Cuando Powell bajó el morro del aparato para estabilizarlo, la maniobra hizo que la cuerda pendulara hacia el otro lado. Aidan vio entonces que la pared rocosa del cañón se acercaba peligrosamente a ellos. Intentó girar el cuerpo para amortiguar el impacto y su hombro izquierdo chocó con la roca. La punzada de dolor que le recorrió el brazo hizo que soltara momentáneamente a la mujer, además de que el golpe consiguió separarlos.
Aidan escuchó horrorizado el ruido que hizo el ocho al soltarse, seguido del grito de la joven cuando empezó a resbalar por la cuerda. Afortunadamente pudo sujetarla a tiempo. Cuando sus miradas se encontraron, reconoció el terror en sus ojos. Lo había visto antes, en los ojos de otra mujer, una fracción de segundo antes de que se soltara de su mano para precipitarse a la muerte.
Parpadeó varias veces en un intento por desechar aquel recuerdo mientras seguía agarrándola del brazo. Elena se había dejado llevar por el pánico. Había forcejeado como una loca, agitando brazos y piernas y suplicándole que no la dejara caer…
—No quiero morir. Por favor, Aidan…
La misma súplica podía leerse en los ojos de aquella mujer. Pero, sorprendentemente, no se dejó llevar por el pánico, lo cual habría complicado mucho más la tarea de Aidan. Cuando le gritó que le agarrara la otra mano, tuvo la suficiente presencia de ánimo para hacerlo.
—Mantente así, ¿de acuerdo?
Asintió con la cabeza, sin dejar de mirarlo a los ojos.
Permanecieron suspendidos en el cañón durante lo que a ambos les pareció una eternidad, pero la joven en ningún momento perdió la entereza. Y eso que tenía que estar muy dolorida, no sólo de la caída, sino de la fuerza con que la agarraba del brazo.
Finalmente Aidan logró introducirla por la trampilla del helicóptero.

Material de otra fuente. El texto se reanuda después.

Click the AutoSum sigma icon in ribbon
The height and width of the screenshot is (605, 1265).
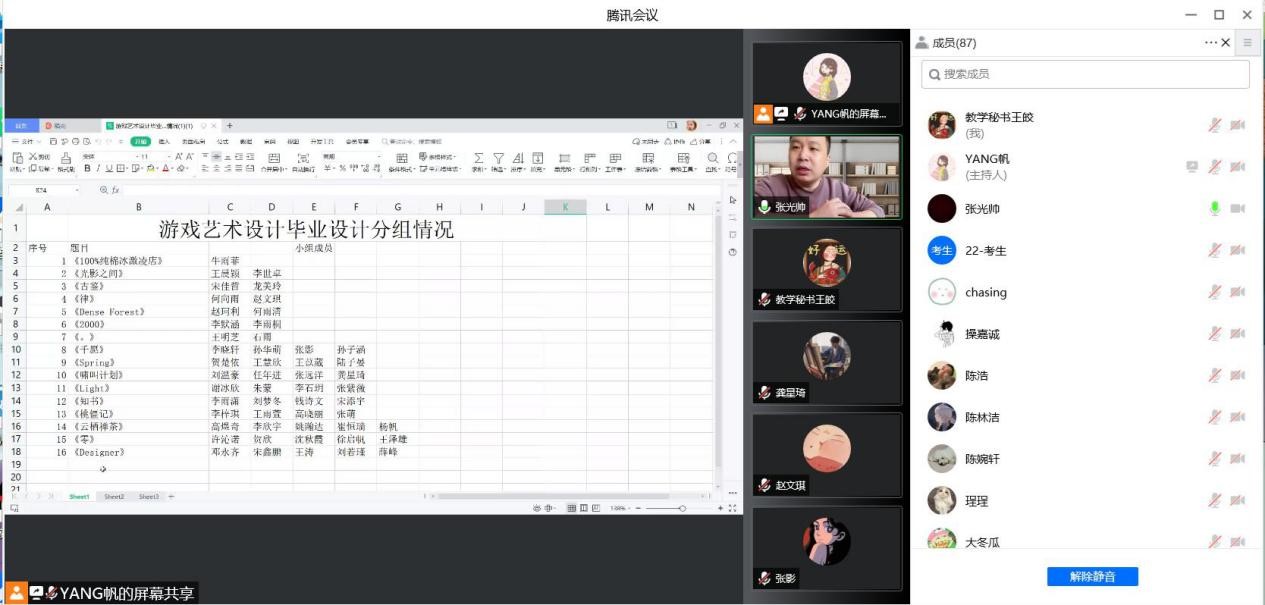tap(478, 158)
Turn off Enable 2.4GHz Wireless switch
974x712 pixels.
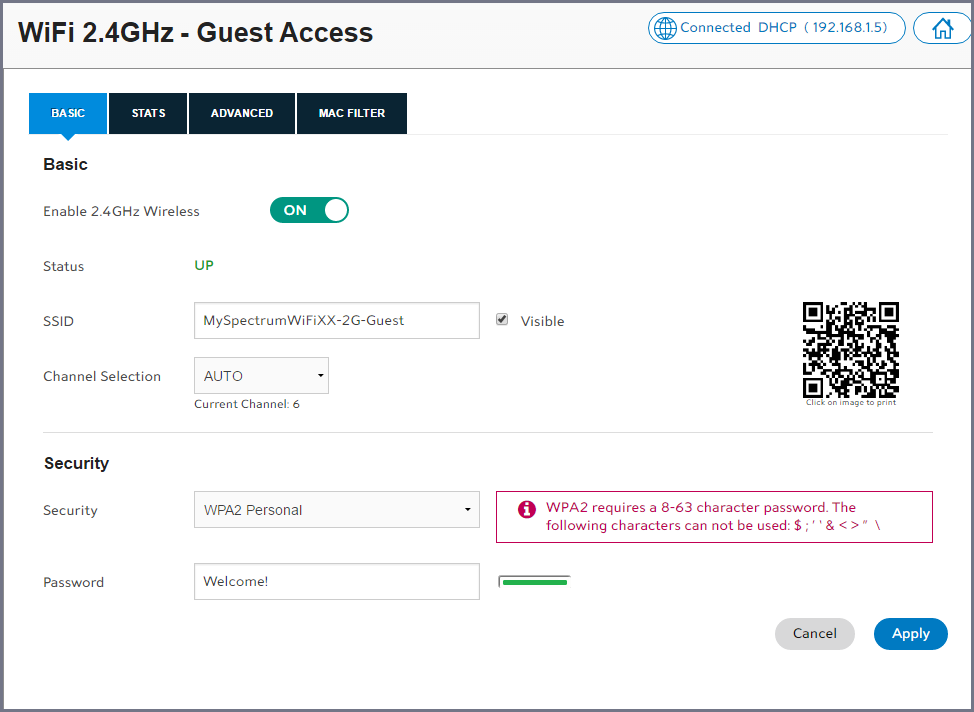pos(309,210)
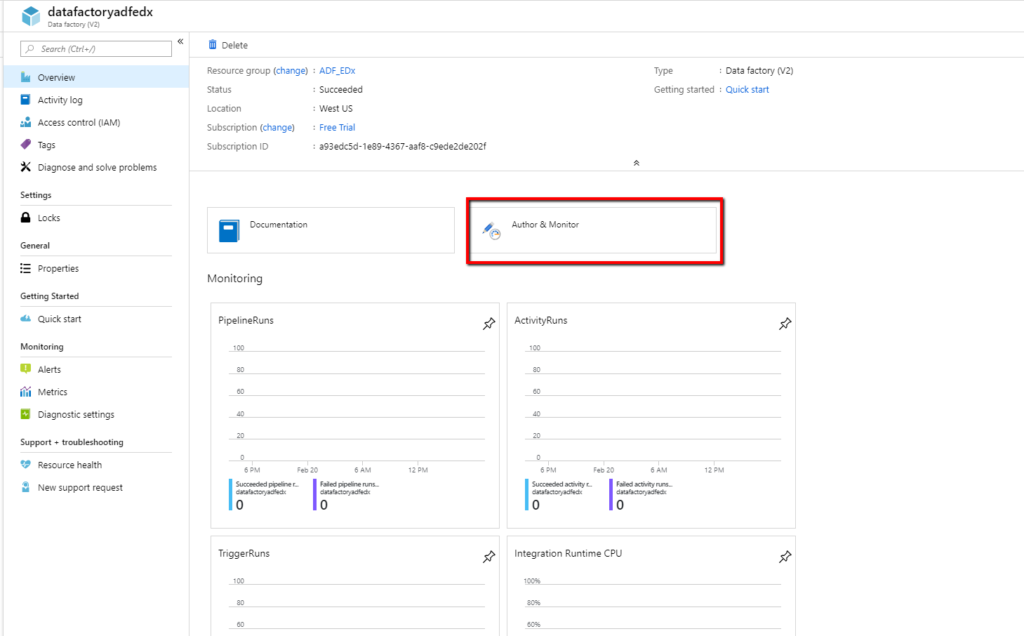Pin the Integration Runtime CPU chart

click(785, 557)
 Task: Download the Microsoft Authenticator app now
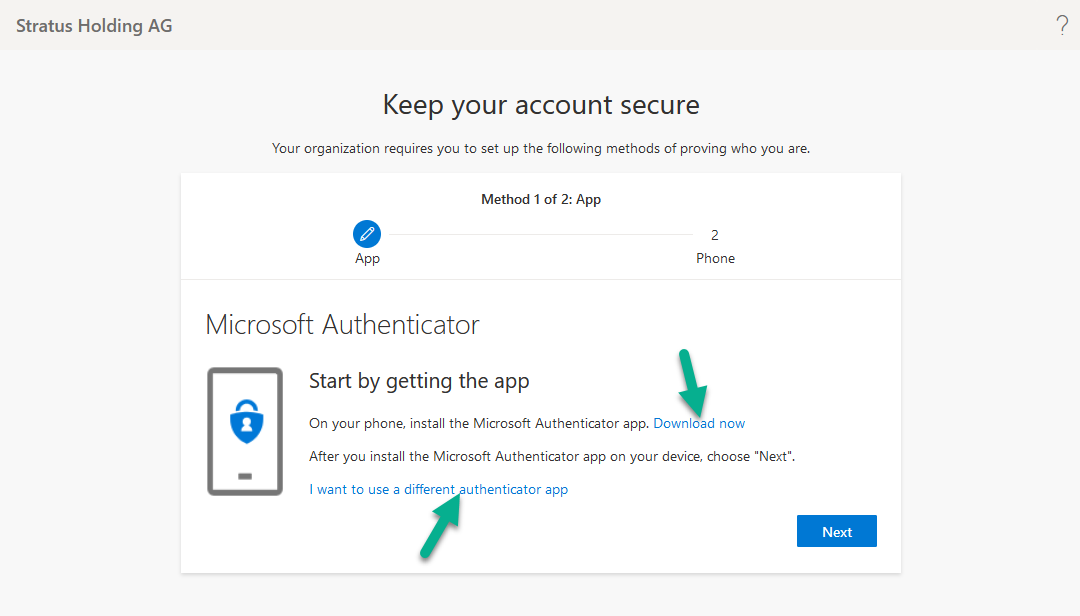tap(699, 423)
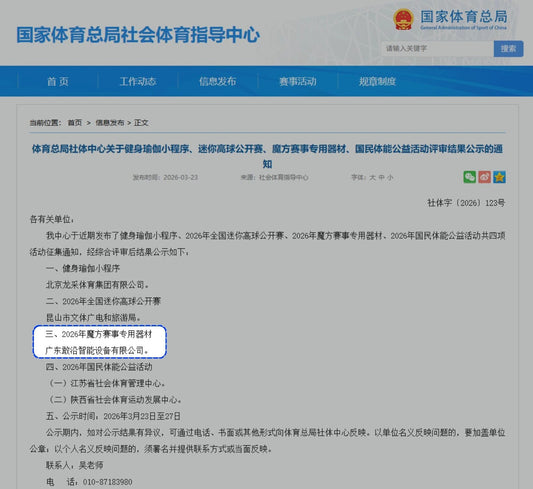Click 信息发布 in the breadcrumb
Screen dimensions: 533x489
[x=109, y=123]
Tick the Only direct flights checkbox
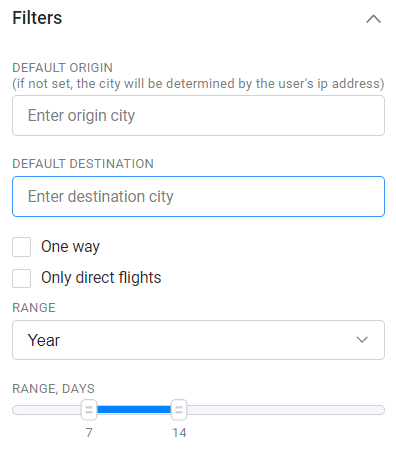 21,278
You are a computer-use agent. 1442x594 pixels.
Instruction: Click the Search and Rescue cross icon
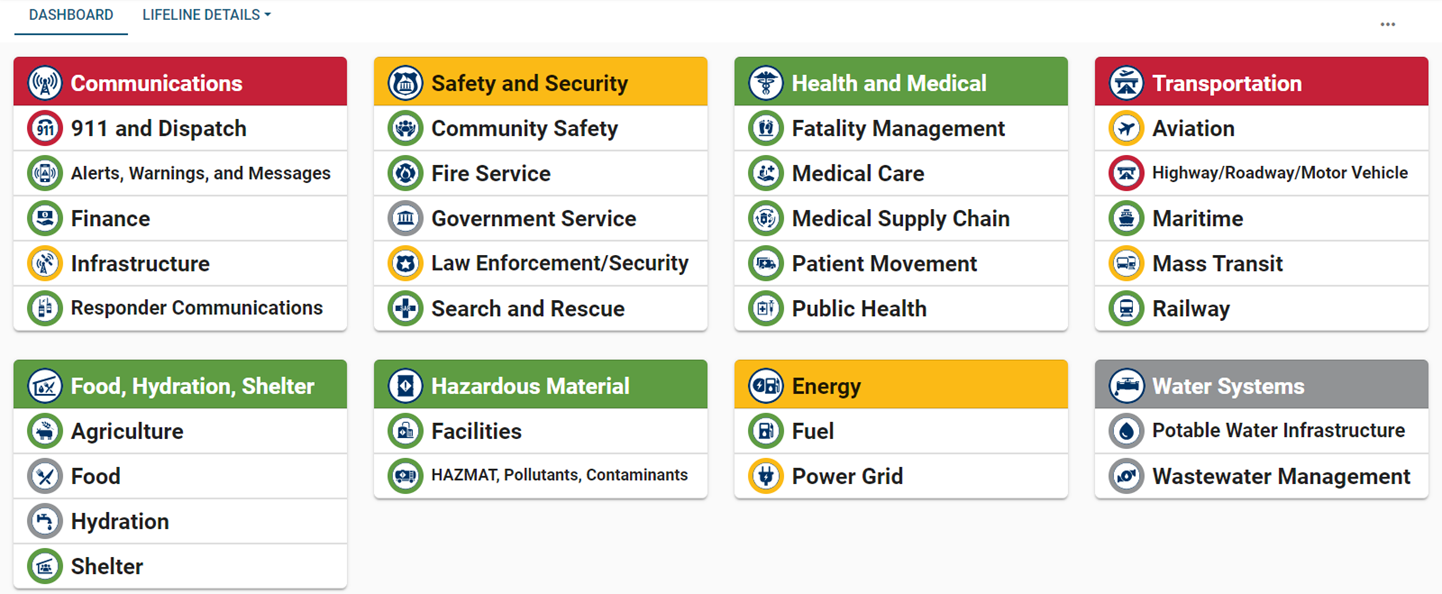tap(404, 308)
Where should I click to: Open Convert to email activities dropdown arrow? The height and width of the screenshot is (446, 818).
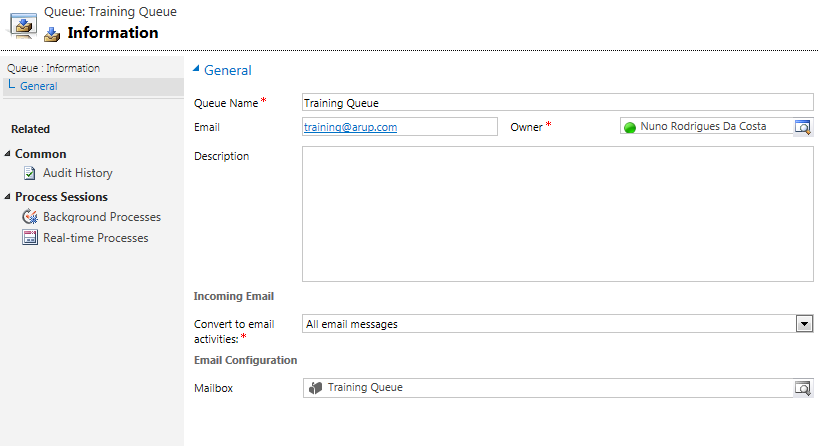pyautogui.click(x=804, y=324)
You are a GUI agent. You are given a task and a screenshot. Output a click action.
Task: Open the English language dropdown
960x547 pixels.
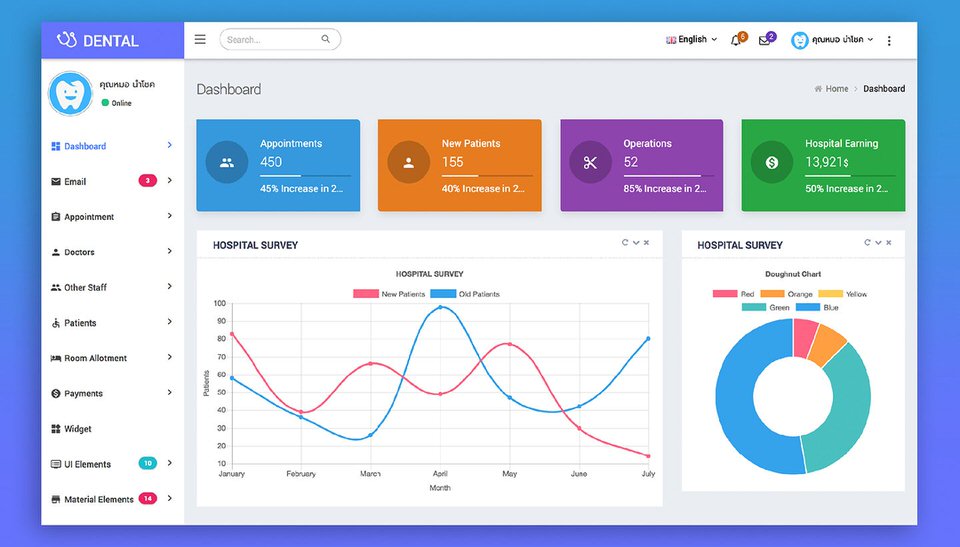click(x=692, y=40)

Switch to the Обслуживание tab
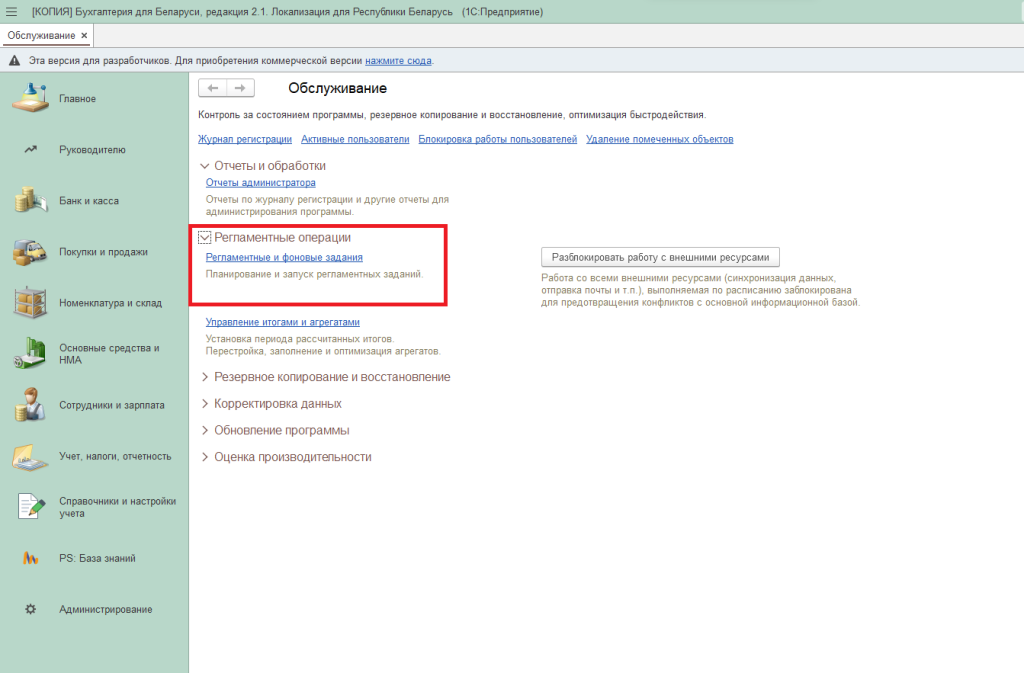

Sólo entonces se permitió soltar un suspiro de alivio. Una vez dentro, cerró la compuerta y se volvió para mirarla. Se había derrumbado en el suelo, extenuada, y empezaba a convulsionarse de frío. Se arrodilló rápidamente a su lado para quitarle el arnés.
—¡Sácanos de aquí! —le gritó a Powell.
—Me encantaría hacerlo. Pero, por desgracia, tenemos un pequeño problema.
Estaban atrapados por una corriente de viento que arrastraba el helicóptero hacia abajo. Y la cola del aparato se acercaba peligrosamente a la pared rocosa.
—Vamos —susurró Aidan—. ¡Vamos!
Powell casi arrancó la palanca de mando en su esfuerzo por ganar altura. Mientras su amigo batallaba con el viento, Aidan se ocupó de quitarle la ropa empapada a la mujer. Por debajo de los jirones de tela, tenía la piel helada. Procedió a frotarla enérgicamente para hacerle entrar en calor. De repente, se incorporó a medias para abrazarse a él.
—Tranquila. Te pondrás bien —le aseguró—. Pero antes tienes que entrar en calor.
—No me dejes —musitó.
—No te dejaré. Te lo prometo.
Era menuda, pero con curvas, y de músculos duros. En aquel momento, sin embargo, Aidan estaba más interesado en su temperatura corporal que en cualquier otra cosa.
—Me-me estoy he-helando…
Cuando hubo terminado de quitarle la ropa, la envolvió en una manta y la estrechó en sus brazos. Aun así, seguía temblando.
—¿Se recuperará? —gritó Powell.
«Eso espero», pensó Aidan, sombrío. Ya había perdido a una mujer. No podía permitirse perder otra.